Showing posts with label TFA. Show all posts
Showing posts with label TFA. Show all posts

Saturday, September 1, 2012

What Teach for America Gave Me

I meant to write this all summer. In fact, I meant to write this before I left San Antonio, Texas--my Teach for America home for 2 years after college. But for some reason, I just never did until I happened to see this article on the NYTimes setting up the debate about the effectiveness of TFA.

When I joined Teach for America in 2010 in the San Antonio Charter Corps, I knew I would be leaving for medical school in 2 years. I knew that TFA was notoriously difficult because of the high expectations placed on its corps members and the situation they were placed in.

Coming right out of college, wide-eyed and idealistic, it's a bit of a shock to go into a classroom prepared to pull a "Stand and Deliver" moment, only to be completely unsure of what to do when a student starts yelling racial slurs across the room, and another picks up a chair looking to throw it.

But how could I enter the world of medicine, saying I wanted to effect a change in health policy and work with the underserved population, when my experiences were primarily in volunteering? I did Teach for America because I knew it would give me perspective on the social, economic, cultural, and academic impacts of American poverty. In return, I could provide 2 years of my dedicated, unrelenting effort to my students as a science teacher.

I was provided about 6 weeks of in-class training, and then training throughout the school year about being at teacher. Most people, especially those who did semester or year long in-class training, gawk at that. How can you possible learn to drive an effective classroom in that amount of time? The answer is simple: you can't. I didn't, and I doubt anyone does. But what it gave me was a template of how to prepare lesson plans, focus on academic achievement, and set high standards for my students. More importantly, it slapped the wide-eyed innocence right out of me. It showed me what I would have to do, gave me the tools on how to handle it, and sent me off--trembling from excitement and a healthy dose of fear of failure.

But that's why Teach For America has a rigorous selection process. It's not all a numbers game: it's about leadership. After all -- what are you if not the leader, commander, and director of your classroom? Though it is not fool proof, it does effectively recruit people who are goal-driven, hard workers and will not give up at the first, second, third, or fourteenth failure.

I gave everything I could to my students over the 2 years that I worked for San Antonio Independent School District. I promised them I would teach them Biology, and I did. I promised them I would get them above and beyond passing the state Biology exam, and for most, I did. I promised them I would never give up on them, and I didn't. People often ask me if I feel that I made an actual impact on my students' lives--and I'm honestly not sure. I can tell you that there are students that will never remember, and students that will always remember me. I can tell that I had the opportunity to work with children to take them from knowing very little about Biology, to being conversational in basic Biology by the end of the year. I can tell them that I made students feel, and therefore be, smart. But a lasting impact? Only time will tell.

* _Recorded information_
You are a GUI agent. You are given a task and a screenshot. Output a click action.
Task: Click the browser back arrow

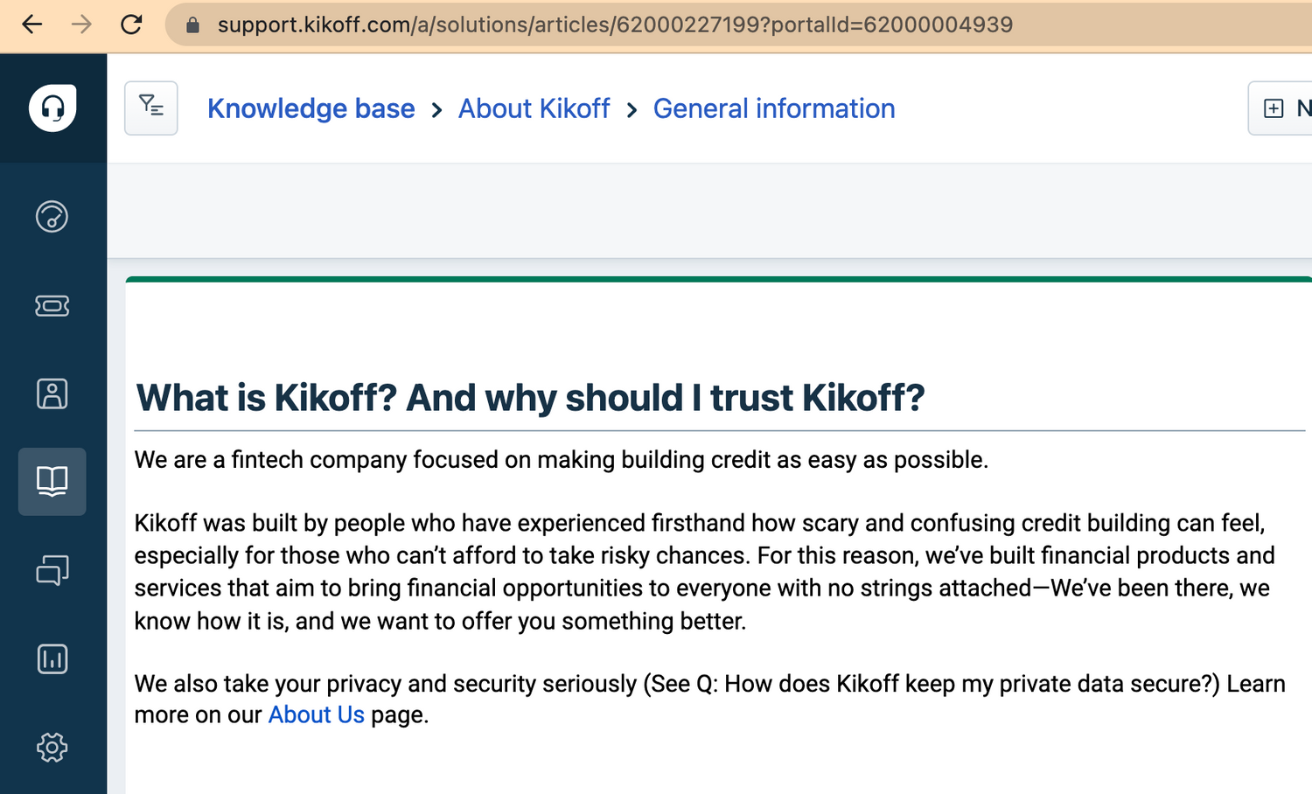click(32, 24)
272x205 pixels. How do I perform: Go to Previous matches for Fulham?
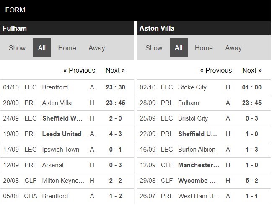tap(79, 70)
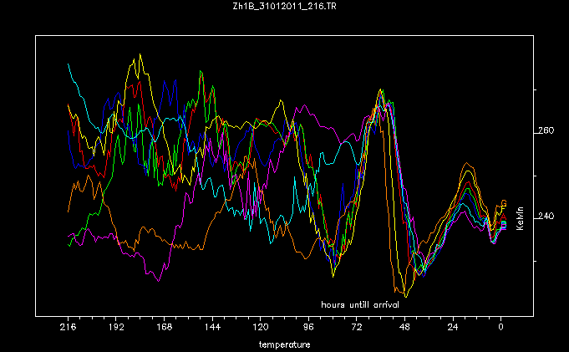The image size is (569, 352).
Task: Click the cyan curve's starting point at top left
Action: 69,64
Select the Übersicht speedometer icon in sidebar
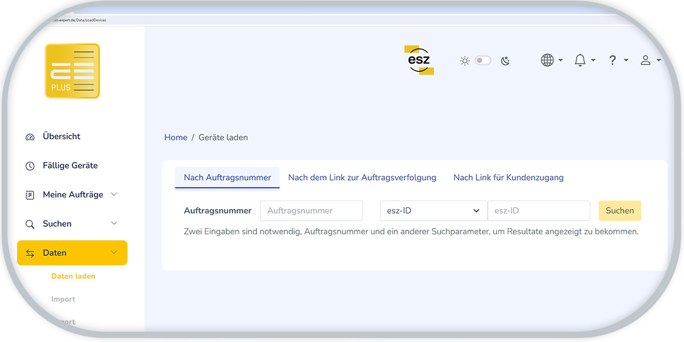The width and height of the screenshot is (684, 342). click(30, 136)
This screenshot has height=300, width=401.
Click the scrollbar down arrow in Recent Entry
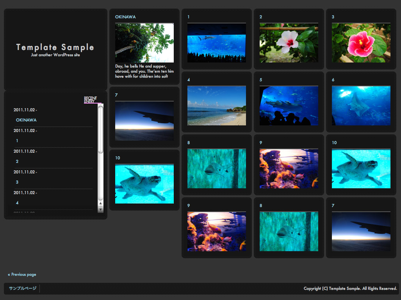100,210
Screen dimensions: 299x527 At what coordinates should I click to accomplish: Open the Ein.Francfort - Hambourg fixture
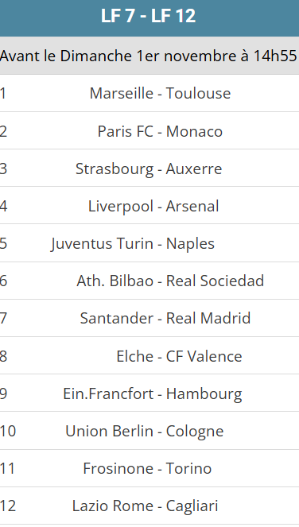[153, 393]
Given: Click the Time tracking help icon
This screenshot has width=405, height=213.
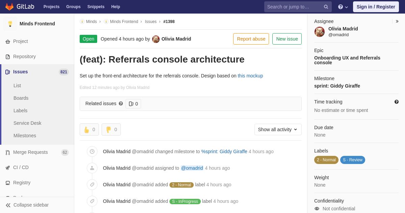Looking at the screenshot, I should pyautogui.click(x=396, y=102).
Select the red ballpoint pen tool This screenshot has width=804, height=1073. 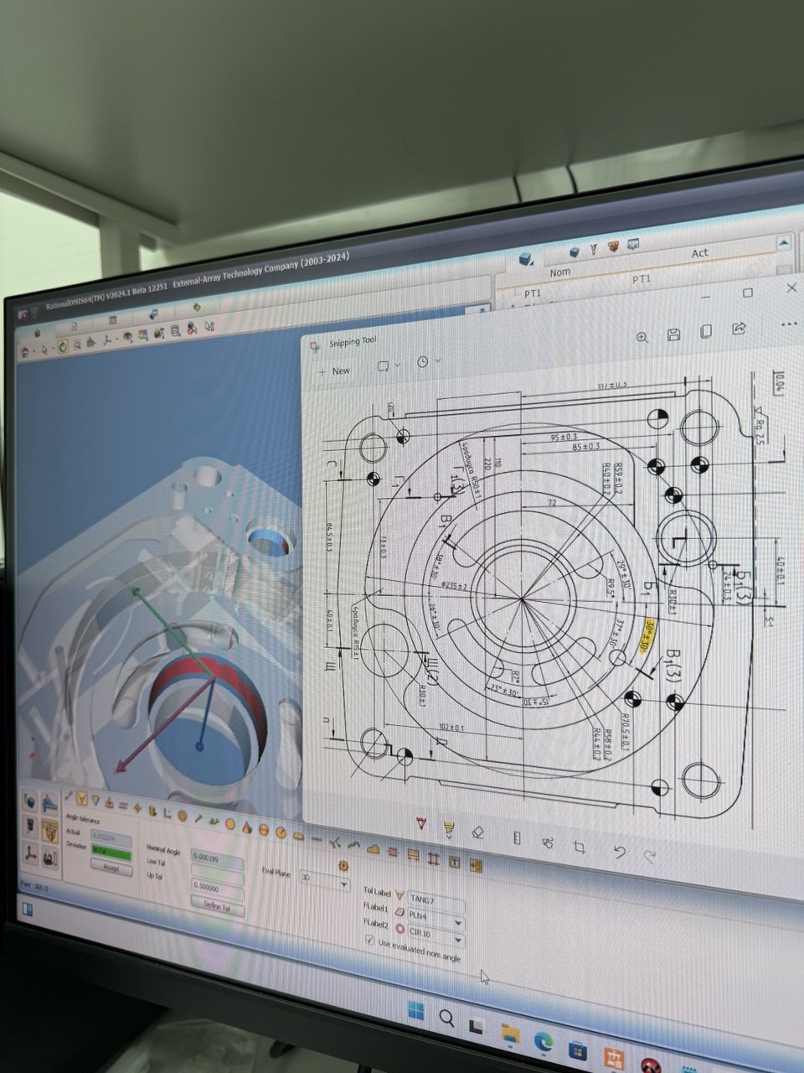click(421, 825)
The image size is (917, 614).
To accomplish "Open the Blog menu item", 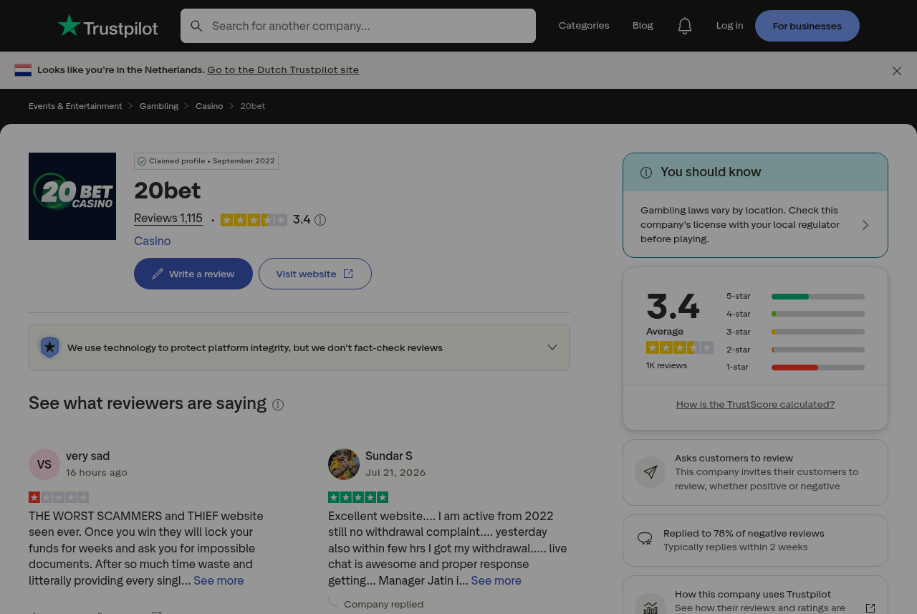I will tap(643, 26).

* _Directions for this task_
Reproduce the part of the Teach for America essay starting at "I gave everything" and ending at "time will tell.". Work only from the Teach for America essay and set the material aside.

* _Expected output_
I gave everything I could to my students over the 2 years that I worked for San Antonio Independent School District. I promised them I would teach them Biology, and I did. I promised them I would get them above and beyond passing the state Biology exam, and for most, I did. I promised them I would never give up on them, and I didn't. People often ask me if I feel that I made an actual impact on my students' lives--and I'm honestly not sure. I can tell you that there are students that will never remember, and students that will always remember me. I can tell that I had the opportunity to work with children to take them from knowing very little about Biology, to being conversational in basic Biology by the end of the year. I can tell them that I made students feel, and therefore be, smart. But a lasting impact? Only time will tell.